Lower Manhattan limps back to life after superstorm
Other parts of New York City drew headlines after Superstorm Sandy killed dozens of residents and wrecked beachfront homes. But the city's Financial District continues to suffer after surging sea water made electrical panels and other infrastructure unusable, even after power was restored.
They don't call it lower Manhattan for nothing. The area, largely an evacuation zone, was swamped, though the New York Stock Exchange was spared.
"There were waves on Wall Street, and it all ended up here," said Mike Lahm, a building engineer who rode out the storm at 120 Wall Street.
Nearly a month after Sandy, some high-rises that are home to investment banks, large law firms and luxury apartments have bounced back. But others remain dark and vacant.
Landlords have warned full power won't be back for weeks, if not months, leaving businesses and residents uncertain about when - or whether -they'll return. JP Morgan Chase, the Daily News and the American Civil Liberties Union are among tenants still operating in satellite locations after getting washed out of their headquarters.
Heavy flooding also hit a complex of multimillion-dollar apartments whose well-heeled owners reportedly include Gwyneth Paltrow and Meryl Streep.
"What you're looking at here is a mass exodus," downtown resident Gail Strum said.
On paper, her assessment sounds too pessimistic. The city Buildings Department declared only nine buildings in lower Manhattan unsafe because of structural damage from the storm, and the power company, Consolidated Edison, says all buildings citywide had access to electricity and steam power by November 15.

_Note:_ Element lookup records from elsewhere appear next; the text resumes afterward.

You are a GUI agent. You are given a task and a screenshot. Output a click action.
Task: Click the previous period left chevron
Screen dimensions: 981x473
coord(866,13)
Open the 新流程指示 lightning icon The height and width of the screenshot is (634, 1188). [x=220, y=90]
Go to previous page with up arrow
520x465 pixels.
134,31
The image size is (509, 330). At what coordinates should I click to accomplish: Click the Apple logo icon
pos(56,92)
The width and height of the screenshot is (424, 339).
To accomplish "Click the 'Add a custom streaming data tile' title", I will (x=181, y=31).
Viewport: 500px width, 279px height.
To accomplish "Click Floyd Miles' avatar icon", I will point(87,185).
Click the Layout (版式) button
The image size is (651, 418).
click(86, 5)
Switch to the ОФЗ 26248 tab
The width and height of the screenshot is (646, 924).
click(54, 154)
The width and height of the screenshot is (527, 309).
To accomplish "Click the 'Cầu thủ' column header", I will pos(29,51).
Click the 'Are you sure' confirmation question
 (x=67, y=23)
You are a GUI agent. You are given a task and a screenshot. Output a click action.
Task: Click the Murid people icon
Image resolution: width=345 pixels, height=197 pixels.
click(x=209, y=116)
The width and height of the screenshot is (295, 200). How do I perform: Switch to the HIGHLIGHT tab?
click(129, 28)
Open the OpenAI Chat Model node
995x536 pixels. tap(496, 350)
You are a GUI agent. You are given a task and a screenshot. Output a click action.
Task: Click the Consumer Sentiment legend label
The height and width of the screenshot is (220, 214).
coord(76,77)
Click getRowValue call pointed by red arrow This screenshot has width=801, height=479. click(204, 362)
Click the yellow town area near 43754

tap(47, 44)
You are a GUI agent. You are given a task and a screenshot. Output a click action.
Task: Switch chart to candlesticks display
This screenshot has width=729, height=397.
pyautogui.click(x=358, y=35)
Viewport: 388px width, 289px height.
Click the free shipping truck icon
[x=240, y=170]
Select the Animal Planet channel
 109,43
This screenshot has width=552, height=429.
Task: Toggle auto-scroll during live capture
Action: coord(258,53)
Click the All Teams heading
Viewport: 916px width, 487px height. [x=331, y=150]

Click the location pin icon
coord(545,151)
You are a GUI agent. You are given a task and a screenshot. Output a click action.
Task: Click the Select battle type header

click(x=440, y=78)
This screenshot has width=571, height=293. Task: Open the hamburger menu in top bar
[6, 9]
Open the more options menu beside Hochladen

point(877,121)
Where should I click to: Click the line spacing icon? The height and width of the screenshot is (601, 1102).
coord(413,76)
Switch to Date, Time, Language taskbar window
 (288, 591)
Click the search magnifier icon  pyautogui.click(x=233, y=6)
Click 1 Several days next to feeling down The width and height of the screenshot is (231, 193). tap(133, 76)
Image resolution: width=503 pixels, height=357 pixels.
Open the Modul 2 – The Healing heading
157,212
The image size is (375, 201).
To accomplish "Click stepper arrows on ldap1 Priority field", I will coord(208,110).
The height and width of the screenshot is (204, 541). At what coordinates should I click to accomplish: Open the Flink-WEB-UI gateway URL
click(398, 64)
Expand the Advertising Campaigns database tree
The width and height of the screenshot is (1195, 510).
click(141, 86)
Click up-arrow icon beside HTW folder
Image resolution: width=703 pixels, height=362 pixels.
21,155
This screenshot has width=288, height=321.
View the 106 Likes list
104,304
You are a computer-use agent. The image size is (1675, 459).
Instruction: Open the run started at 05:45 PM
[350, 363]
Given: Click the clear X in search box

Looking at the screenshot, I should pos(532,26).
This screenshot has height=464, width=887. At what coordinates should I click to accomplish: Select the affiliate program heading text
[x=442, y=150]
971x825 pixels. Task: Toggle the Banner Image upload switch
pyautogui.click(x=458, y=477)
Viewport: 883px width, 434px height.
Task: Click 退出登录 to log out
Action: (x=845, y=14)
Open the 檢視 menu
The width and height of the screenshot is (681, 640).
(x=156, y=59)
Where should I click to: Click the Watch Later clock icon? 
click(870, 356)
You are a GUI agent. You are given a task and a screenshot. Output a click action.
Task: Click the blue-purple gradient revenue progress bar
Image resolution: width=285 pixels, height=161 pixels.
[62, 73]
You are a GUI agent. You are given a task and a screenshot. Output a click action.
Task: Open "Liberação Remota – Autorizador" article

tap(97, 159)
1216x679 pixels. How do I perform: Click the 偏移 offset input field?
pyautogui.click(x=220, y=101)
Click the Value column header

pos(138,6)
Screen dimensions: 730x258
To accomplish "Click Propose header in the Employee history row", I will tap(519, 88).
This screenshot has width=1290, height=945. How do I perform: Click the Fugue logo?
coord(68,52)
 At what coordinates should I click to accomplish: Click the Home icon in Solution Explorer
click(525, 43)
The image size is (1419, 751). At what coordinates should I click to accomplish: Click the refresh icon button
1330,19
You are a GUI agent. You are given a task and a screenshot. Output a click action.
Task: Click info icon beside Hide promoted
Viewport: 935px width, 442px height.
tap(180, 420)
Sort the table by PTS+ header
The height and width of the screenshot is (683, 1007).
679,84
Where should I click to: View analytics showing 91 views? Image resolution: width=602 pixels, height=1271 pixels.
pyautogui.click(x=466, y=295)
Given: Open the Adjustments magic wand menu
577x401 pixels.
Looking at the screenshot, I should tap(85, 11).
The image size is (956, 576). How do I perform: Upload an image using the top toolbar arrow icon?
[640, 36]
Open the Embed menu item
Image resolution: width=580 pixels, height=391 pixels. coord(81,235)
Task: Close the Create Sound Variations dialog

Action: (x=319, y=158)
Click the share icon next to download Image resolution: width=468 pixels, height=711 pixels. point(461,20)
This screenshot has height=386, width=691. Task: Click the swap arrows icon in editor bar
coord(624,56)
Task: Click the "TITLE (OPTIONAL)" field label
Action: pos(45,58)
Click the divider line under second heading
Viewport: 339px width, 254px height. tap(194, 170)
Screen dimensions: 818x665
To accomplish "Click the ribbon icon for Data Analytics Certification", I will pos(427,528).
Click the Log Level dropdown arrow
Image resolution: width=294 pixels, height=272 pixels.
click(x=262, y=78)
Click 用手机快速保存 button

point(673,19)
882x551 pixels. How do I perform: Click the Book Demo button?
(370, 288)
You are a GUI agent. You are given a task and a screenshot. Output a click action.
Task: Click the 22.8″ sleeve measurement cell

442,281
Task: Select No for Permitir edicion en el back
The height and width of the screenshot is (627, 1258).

A real estate consulting firm that's tracking the lower Manhattan recovery, Jones Lang LaSalle, says 49 of the 183 office buildings in the business district were closed because of mechanical failures. By the latest count, at least half were back in full operation, even if it has meant relying on temporary power. More are expected to follow.
"We see that as a very healthy pace," said John Wheeler, a Jones Lang LaSalle executive.
One success story was 120 Wall Street, a 34-story skyscraper that's home to non-profits such as the National Urban League and the United Negro College Fund.
Even before Sandy hit, landlord Silverstein Properties secured portable diesel generators. Using a mix of generator power and restored Con Ed service, engineers had the elevators, lights and heat up and running by mid-November.
To the tenants, "It's as if the building's operating normally," said Jeremy Moss, a vice president with Silverstein Properties.
But fearing future flooding, 120 Wall Street and other buildings are facing an even bigger, more expensive job: Moving critical infrastructure to higher floors or even roofs.
The lower Manhattan disarray has also reached the courtroom. Last week, a resident of a still-evacuated luxury high-rise filed a $35 million lawsuit against his condo board and management company, accusing them of "gross negligence" in the wake of Sandy.
The management company, Cooper Square Realty, fired back in a letter from its chief executive, David Kuperberg, claiming that contractors recruited from as far away as Wisconsin and Michigan have been working nonstop to tear out wet walls, carpeting and wallpaper to prevent mould; installing new generators; rebuilding a water pump; and mopping up residue left by oil-tainted salt water.
At South Street Seaport, a cluster of early 19th-Cntury mercantile buildings converted to retail shops and apartments, the tourist area remained a ghost town late last week. Many businesses were still boarded up with plywood.
Some residents have electricity back but no heat or hot water.
One of the few businesses to open its doors, Meade's bar and restaurant, had no customers at lunchtime.
"We're open, but who are we open for?" said 28-year-old bartender Nichole Osborne. "All of my regulars are displaced."